◆ Work required
Give back, word for word, the records from the line containing "The height and width of the screenshot is (423, 1258)." through the end of the records, including both.
>> BEGIN
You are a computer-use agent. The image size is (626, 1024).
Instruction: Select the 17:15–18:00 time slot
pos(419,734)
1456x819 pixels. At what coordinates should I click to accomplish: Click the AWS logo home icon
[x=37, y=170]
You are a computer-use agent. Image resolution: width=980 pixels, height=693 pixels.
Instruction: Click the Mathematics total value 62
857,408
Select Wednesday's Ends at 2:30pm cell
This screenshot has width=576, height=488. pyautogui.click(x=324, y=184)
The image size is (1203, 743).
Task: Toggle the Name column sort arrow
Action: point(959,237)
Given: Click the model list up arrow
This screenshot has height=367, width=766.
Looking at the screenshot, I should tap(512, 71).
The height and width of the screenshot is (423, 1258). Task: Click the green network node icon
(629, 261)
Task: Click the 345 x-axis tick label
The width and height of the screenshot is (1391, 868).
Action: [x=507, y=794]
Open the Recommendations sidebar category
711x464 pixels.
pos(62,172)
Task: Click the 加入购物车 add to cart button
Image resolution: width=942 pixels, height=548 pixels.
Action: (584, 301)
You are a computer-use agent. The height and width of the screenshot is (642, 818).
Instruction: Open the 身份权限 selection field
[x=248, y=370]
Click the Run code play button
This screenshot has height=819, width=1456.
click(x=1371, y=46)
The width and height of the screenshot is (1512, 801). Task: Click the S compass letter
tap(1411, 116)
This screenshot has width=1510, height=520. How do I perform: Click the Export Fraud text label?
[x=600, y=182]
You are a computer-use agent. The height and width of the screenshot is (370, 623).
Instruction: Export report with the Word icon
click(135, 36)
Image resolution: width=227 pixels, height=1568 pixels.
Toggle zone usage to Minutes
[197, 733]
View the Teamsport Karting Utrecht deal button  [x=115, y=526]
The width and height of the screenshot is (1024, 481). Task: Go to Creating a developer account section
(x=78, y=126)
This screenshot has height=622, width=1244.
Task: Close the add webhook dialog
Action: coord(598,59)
>> END
◆ Output for this task
The height and width of the screenshot is (423, 1258). Task: Click the green network node icon
(629, 261)
Task: Click the 345 x-axis tick label
The width and height of the screenshot is (1391, 868).
Action: [x=507, y=794]
Open the Recommendations sidebar category
711x464 pixels.
pos(62,172)
Task: Click the 加入购物车 add to cart button
Image resolution: width=942 pixels, height=548 pixels.
Action: (584, 301)
You are a computer-use agent. The height and width of the screenshot is (642, 818).
Instruction: Open the 身份权限 selection field
[x=248, y=370]
Click the Run code play button
This screenshot has height=819, width=1456.
click(x=1371, y=46)
The width and height of the screenshot is (1512, 801). Task: Click the S compass letter
tap(1411, 116)
This screenshot has width=1510, height=520. How do I perform: Click the Export Fraud text label?
[x=600, y=182]
You are a computer-use agent. The height and width of the screenshot is (370, 623).
Instruction: Export report with the Word icon
click(135, 36)
Image resolution: width=227 pixels, height=1568 pixels.
Toggle zone usage to Minutes
[197, 733]
View the Teamsport Karting Utrecht deal button  [x=115, y=526]
The width and height of the screenshot is (1024, 481). Task: Go to Creating a developer account section
(x=78, y=126)
This screenshot has height=622, width=1244.
Task: Close the add webhook dialog
Action: coord(598,59)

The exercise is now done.